The resulting study published in the journal Advanced Functional Materials describes the research outcome and its future implications. The project started with the 3D printing of dead cellulose excreted by bacteria, which demonstrated valuable properties such as flexibility, strength, toughness, and shape memory. It was then used as a 3D printer to deposit living algae onto cellulose.
As a result, the material possessed both the photosynthetic ability of algae and the strength of cellulose.
Not only was the resulting material biodegradable, scalable, and low-cost to produce, but its photosynthetic nature meant that it could feed on sunlight and potentially regenerate the preliminary bioprinting setup.
According to the authors, the materials could survive for at least three days without nutrients, but nutrients would extend their survival. It could quickly scale up Objects printed up to 70 cm 20 cm in size. Because of the cellulose, the printed items were strong enough to stand on their own, but they could also be detached and reattached to different surfaces.
“Living cell printing is an appealing technology for the fabrication of engineered living materials,” says Marie-Eve Aubin-Tam, an associate professor in the Faculty of Applied Sciences. “Our photosynthetic living material has the distinct advantage of being mechanically robust enough for applications in real-world settings.”

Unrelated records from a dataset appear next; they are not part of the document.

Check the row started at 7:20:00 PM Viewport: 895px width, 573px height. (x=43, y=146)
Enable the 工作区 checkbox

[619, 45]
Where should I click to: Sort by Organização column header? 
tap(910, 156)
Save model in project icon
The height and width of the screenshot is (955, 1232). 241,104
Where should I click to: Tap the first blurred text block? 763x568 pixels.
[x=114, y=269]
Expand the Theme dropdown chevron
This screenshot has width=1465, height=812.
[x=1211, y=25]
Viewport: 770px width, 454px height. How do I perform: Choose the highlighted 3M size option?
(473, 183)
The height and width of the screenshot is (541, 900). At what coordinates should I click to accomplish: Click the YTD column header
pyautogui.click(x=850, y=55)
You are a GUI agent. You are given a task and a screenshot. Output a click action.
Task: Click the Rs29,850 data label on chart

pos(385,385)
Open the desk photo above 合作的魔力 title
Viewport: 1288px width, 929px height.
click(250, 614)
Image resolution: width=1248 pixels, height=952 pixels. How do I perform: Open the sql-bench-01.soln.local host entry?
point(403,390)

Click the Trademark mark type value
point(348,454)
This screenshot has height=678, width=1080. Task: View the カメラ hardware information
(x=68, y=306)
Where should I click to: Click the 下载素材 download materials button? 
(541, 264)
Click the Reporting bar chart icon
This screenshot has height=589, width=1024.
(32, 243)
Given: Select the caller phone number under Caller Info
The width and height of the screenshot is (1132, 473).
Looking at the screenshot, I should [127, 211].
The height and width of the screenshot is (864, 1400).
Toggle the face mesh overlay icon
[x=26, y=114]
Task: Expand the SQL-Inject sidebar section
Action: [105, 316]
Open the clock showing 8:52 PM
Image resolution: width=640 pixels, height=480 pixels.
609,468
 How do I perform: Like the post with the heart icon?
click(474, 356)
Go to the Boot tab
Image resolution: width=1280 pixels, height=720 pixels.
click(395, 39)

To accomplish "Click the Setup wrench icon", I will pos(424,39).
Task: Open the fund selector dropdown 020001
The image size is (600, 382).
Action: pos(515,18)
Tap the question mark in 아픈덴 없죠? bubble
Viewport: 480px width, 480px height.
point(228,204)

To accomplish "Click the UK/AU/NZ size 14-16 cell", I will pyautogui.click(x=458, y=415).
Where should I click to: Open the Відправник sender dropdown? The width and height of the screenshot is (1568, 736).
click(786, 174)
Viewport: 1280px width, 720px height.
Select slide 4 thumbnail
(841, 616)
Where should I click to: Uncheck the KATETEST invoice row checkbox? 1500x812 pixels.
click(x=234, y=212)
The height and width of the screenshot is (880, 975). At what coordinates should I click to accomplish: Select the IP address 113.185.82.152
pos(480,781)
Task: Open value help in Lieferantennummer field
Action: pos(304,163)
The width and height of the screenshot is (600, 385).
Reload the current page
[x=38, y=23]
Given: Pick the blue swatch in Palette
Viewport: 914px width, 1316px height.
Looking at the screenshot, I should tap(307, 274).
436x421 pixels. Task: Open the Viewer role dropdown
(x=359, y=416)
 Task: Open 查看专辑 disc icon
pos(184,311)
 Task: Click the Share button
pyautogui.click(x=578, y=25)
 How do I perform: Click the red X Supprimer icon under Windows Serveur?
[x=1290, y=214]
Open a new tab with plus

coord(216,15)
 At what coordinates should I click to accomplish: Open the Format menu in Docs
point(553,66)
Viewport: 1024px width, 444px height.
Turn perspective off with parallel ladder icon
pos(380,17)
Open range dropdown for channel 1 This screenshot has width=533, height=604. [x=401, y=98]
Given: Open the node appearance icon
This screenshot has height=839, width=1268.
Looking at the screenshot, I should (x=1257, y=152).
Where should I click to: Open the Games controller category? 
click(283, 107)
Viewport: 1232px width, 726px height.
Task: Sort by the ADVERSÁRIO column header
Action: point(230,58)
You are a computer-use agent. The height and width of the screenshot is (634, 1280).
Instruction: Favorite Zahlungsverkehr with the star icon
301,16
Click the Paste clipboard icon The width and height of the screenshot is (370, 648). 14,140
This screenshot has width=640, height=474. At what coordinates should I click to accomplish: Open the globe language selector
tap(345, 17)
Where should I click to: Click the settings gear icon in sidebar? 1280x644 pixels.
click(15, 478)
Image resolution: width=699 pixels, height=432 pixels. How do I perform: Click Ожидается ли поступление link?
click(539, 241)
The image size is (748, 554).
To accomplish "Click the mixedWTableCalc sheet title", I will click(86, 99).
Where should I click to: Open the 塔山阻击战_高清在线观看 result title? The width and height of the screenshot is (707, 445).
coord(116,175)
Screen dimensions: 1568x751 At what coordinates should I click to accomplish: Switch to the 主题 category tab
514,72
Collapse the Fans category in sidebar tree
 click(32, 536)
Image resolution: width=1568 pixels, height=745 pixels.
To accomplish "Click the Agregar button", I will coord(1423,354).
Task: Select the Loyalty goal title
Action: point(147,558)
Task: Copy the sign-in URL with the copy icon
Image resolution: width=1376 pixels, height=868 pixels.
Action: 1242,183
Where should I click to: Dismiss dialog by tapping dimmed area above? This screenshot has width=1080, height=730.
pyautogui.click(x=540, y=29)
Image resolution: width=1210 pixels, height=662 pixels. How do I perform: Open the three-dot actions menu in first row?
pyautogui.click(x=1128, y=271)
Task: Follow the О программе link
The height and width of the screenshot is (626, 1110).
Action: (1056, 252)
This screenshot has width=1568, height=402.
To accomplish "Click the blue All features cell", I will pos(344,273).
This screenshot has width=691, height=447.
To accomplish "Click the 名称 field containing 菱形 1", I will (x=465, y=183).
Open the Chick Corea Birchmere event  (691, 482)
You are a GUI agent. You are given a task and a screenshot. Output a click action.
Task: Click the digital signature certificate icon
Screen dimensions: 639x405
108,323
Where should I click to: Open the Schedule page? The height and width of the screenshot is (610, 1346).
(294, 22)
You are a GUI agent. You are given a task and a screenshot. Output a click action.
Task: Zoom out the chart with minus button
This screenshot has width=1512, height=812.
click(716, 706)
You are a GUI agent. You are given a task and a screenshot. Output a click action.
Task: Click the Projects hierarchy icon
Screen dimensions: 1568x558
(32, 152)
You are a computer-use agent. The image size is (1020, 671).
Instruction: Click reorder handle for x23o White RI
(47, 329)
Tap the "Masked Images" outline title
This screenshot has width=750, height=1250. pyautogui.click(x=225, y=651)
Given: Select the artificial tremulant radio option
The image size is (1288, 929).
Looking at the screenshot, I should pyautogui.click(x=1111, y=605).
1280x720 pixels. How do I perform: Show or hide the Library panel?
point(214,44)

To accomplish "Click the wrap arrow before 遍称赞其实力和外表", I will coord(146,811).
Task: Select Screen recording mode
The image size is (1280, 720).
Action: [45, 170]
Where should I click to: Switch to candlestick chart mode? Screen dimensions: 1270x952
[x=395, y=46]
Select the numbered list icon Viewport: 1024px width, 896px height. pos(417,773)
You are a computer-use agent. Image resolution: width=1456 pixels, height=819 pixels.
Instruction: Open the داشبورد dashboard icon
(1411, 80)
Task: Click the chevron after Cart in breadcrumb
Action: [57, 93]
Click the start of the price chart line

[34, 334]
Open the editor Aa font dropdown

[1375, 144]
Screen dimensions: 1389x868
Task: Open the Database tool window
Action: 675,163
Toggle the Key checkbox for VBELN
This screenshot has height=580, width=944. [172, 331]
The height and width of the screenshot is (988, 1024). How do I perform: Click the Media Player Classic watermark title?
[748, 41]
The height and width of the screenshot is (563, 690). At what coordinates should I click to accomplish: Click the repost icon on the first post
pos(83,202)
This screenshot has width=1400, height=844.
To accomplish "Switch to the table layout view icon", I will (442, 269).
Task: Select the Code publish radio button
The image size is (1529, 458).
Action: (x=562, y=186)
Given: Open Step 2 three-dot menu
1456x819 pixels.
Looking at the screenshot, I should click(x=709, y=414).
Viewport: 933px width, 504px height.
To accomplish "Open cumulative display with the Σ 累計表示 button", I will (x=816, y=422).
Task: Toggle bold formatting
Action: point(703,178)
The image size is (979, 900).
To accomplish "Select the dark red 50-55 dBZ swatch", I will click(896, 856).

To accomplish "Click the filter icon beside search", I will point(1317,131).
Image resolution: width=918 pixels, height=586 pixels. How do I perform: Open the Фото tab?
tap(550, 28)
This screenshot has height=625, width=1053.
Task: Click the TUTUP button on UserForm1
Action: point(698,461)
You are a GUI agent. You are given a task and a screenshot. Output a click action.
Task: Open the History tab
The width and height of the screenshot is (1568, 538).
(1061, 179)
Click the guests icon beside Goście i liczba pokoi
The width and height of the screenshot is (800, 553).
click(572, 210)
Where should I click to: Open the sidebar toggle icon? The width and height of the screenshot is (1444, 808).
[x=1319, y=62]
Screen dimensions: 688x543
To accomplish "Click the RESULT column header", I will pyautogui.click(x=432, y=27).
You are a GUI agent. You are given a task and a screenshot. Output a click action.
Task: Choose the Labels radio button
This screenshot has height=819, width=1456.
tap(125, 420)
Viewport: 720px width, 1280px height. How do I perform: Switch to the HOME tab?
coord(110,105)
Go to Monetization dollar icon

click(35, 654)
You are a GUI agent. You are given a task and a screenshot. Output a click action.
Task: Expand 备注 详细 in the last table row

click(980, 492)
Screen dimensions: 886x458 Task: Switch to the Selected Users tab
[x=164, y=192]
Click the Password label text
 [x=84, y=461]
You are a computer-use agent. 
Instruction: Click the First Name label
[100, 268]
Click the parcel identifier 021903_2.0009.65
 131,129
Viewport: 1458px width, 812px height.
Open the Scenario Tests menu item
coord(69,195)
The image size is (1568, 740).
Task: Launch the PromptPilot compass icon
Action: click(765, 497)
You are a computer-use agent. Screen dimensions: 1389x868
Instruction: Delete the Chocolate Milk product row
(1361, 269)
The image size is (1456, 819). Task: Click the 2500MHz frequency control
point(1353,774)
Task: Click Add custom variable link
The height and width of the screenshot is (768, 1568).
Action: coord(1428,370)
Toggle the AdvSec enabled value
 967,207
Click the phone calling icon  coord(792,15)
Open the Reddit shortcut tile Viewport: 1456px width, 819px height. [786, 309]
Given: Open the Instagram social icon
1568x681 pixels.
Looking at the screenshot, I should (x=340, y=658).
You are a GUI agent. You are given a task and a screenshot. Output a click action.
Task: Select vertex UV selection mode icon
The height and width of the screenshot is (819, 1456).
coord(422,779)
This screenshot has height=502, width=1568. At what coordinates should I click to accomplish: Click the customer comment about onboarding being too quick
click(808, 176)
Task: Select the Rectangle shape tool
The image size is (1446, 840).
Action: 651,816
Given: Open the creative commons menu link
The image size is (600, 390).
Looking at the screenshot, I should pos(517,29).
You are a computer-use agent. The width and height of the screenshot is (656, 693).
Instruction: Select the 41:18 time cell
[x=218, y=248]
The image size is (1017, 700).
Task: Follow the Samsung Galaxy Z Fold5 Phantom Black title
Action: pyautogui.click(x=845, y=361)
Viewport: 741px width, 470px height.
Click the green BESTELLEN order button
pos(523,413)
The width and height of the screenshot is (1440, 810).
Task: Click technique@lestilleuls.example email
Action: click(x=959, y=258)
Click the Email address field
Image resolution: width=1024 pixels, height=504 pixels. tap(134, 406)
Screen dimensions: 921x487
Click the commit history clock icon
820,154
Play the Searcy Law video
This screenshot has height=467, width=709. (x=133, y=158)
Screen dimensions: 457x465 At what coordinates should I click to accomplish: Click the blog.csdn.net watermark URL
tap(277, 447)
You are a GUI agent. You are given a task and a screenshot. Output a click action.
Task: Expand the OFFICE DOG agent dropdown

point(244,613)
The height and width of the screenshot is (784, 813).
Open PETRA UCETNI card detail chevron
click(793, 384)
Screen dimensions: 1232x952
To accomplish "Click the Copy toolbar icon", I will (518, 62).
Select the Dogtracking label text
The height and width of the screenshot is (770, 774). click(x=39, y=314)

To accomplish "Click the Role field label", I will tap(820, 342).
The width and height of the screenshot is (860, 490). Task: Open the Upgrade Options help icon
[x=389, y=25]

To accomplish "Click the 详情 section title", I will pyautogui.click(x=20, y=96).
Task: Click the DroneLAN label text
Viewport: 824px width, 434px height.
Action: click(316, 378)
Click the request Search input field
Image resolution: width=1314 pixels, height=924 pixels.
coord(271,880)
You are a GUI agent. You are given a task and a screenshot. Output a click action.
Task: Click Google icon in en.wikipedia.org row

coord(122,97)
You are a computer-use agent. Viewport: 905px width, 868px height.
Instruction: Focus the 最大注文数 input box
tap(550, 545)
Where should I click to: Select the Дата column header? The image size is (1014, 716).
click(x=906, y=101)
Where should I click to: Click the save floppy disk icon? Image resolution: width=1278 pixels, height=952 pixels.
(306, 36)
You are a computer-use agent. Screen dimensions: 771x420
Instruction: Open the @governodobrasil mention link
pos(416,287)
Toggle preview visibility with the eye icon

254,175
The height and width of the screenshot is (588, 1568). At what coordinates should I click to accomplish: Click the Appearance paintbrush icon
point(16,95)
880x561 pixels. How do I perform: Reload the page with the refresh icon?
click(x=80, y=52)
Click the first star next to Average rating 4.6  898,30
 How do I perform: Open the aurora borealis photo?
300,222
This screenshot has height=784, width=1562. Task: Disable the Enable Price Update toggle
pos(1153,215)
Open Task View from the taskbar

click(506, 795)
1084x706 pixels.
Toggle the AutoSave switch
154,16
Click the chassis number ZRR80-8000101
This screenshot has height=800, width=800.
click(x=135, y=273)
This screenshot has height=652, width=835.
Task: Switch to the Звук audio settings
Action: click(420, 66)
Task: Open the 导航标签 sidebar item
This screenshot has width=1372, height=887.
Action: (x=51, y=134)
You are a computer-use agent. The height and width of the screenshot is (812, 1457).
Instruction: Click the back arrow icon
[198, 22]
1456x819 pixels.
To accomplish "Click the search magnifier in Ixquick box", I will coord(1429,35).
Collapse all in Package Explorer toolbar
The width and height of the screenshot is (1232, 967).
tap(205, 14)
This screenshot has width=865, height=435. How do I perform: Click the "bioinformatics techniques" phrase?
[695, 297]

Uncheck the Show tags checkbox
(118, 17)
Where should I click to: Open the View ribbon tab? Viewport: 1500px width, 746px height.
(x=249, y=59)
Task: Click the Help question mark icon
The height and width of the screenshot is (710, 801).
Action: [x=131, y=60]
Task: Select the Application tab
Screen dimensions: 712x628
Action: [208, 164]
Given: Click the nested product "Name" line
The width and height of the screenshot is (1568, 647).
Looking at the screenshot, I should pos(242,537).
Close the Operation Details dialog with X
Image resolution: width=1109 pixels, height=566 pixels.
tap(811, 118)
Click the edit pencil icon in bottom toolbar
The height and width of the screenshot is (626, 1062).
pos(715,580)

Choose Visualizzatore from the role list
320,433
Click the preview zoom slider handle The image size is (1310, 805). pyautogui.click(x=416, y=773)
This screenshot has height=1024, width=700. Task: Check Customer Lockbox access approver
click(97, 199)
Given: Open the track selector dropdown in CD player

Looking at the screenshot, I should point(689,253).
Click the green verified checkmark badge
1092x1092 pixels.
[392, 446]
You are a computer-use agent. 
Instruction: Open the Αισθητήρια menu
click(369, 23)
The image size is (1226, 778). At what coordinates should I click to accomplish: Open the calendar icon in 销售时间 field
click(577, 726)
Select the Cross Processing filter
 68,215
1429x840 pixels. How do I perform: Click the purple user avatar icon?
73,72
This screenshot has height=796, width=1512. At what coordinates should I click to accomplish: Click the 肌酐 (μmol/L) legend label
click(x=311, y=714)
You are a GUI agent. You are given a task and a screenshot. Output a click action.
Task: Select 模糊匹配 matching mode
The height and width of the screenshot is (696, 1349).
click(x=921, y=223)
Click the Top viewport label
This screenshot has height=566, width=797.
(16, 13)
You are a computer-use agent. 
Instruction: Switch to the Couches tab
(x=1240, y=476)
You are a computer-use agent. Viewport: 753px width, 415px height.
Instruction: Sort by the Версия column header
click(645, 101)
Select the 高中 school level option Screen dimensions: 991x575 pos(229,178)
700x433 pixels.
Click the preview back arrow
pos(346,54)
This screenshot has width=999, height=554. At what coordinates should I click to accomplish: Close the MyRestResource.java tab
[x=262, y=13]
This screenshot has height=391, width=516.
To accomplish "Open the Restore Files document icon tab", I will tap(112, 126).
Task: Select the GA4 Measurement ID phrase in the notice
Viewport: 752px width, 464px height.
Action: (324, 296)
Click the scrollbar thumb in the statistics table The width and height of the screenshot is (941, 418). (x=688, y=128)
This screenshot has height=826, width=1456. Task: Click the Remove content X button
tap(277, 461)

One application for such a novel material would be creating artificial leaves capable of converting water and carbon dioxide into oxygen and energy. With the ability to transform the sugars produced by the leaves into fuel, it may be possible to generate energy in environments where plants do not grow well, such as space.
“We developed a material that can generate energy simply by exposing it to light,” says Kui Yu, a PhD student involved in the research. “The material’s biodegradability and the recyclable nature of microalgal cells make it a sustainable living material.”Another use could be creating elements that sense and respond in the same way that plants do.
Elvin Karana of the Faculty of Industrial Design Engineering elaborated, saying, “What if our everyday products were alive: could sense, grow, adapt, and eventually die?” This one-of-a-kind collaborative project demonstrates that this question extends beyond the realm of speculative design. We hope that our article will spark new conversations between the design and science communities, as well as inspire new research directions for future photosynthetic living materials.”